### Exercise aim
For the data below, report how many lines contain the string "resolution" and write nothing more.

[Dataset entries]
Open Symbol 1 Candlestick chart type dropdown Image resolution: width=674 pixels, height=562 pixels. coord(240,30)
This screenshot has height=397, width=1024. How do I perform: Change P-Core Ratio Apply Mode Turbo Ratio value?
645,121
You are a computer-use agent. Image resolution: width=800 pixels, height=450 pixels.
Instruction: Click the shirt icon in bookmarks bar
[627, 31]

### Written solution
2